With regard to the first statement, City of Cortland Police Officer Daniel Merritt testified that he responded to the contemporaneous 911 call from Linderberry’s ex-wife, Mary O’Neill, the morning of March 6, 1992. While it is true that no formal complaint was signed until March 9, 1992, the reasons for the delay are clear and in no way undermine the significance of the underlying event. O’Neill’s immediate objective, her personal safety, was accomplished initially with her confinement to the hospital, and prospectively addressed by Linderberry’s subsequently breached promise to commit himself to the hospital. Under these circumstances, I would attach no evidentiary significance to the fact that the formal charge was not filed until March 9, 1992. I likewise fail to perceive why the Cortland City Court’s bail decision allowing Linderberry to be released on his own recognizance would be relevant to an assessment of the negligence of the State Division of Parole (hereinafter the Division) in performing its duties, particularly in view of its superior knowledge of Linderberry’s violent history and manifest deterioration.
Aside from these ill-founded observations, the Court of Claims did not elaborate on the evidentiary basis for its conclusion that the Division acted reasonably under the circum*120stances and, indeed, I can find none. Linderbery’s record disclosed a history of random acts of brutality and violence against women, including the rape and kidnaping of three women where a knife, razor and fishing line were used. The Division’s case summary noted that the crimes for which he was incarcerated stemmed from two problems: Linderberry’s inability to consume alcohol without reverting to violent behavior, and his deviant sexual maladjustment, observing that, “He poses a major threat to females.” Among the special conditions imposed upon his release were abstinence from alcoholic beverages and a prohibition against driving a motor vehicle or possessing a driver’s license.
Even though the negligent supervision claim is no longer extant, several observations relative to Linderberry’s performance on parole are pertinent in view of the Division’s claim, accepted by the majority, that its delay was justifiable because he had shown no warning signs of violence or alcohol use, and had positively adjusted to parole.
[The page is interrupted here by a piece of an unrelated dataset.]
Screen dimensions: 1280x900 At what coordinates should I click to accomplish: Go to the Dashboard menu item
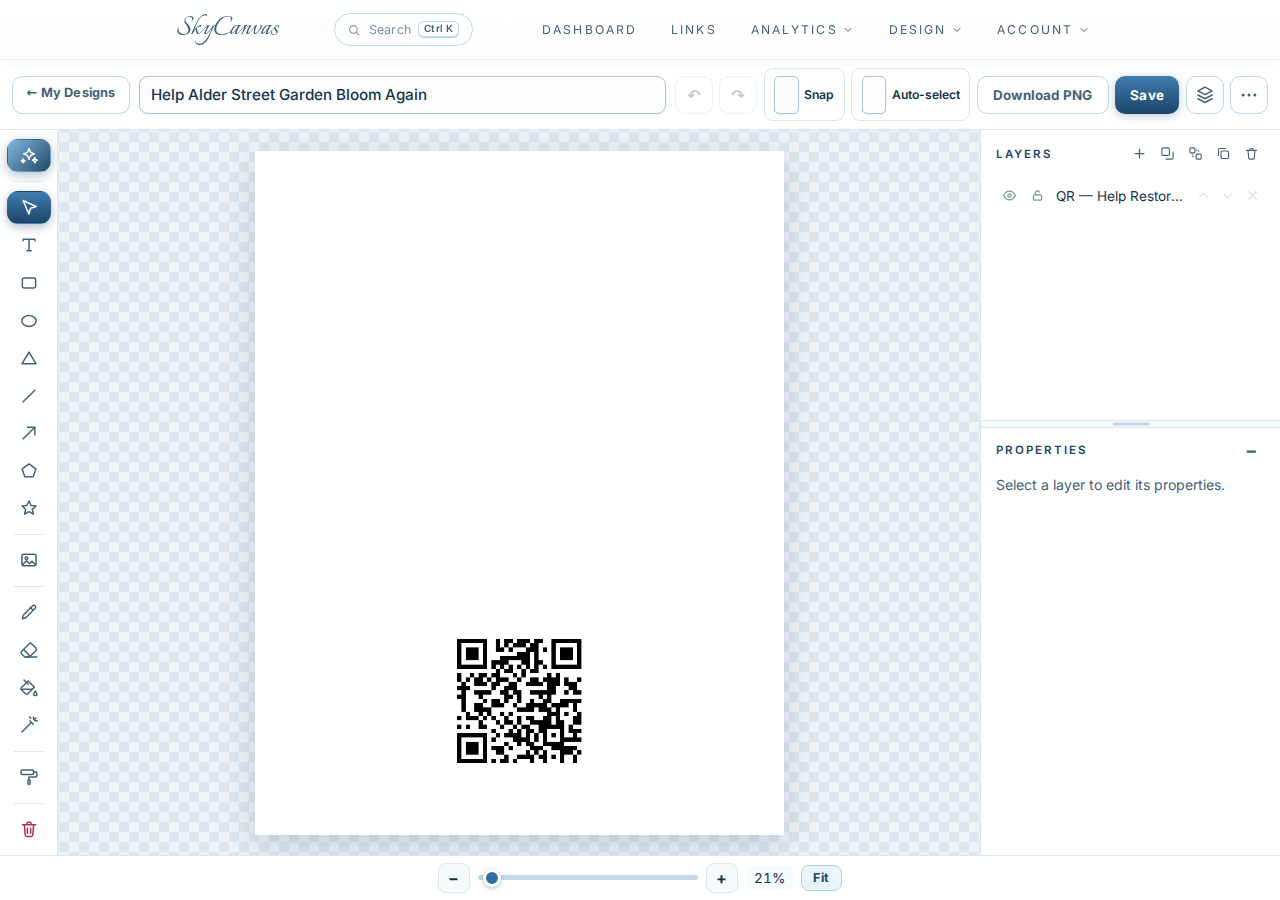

The record discloses that prior to the incident of March 6, 1992, Maio had received complaints from Mary O’Neill that Linderberry was drinking and that she was concerned about her safety. The extent of the Division’s investigation into these allegations appears to have been questioning Linderberry and accepting his denials. Despite the special condition prohibiting his operation of a motor vehicle, Maio’s earlier progress notes reveal that Linderberry owned a truck and was attempting to apply for a driver’s license. Despite being notified on March 10, 1992 of the March 6, 1992 attack, Maio took no action for two days. When he did travel to Cortland on March 12, 1992, his investigation was limited to reviewing the police report and meeting with Linderberry; he did not speak with Merritt or O’Neill concerning the events of March 6, 1992.
Based upon the lack of evidence to support the Court of Claims’ determination, I would reverse the judgment entered in favor of the State and remit the case to the Court of Claims for a trial upon the question of damages.
Crew III, Yesawich Jr. and Spain, JJ., concur with Carpinello, J.; Mikoll, J. P., dissents in a separate opinion.
Ordered that the judgment is affirmed, without costs.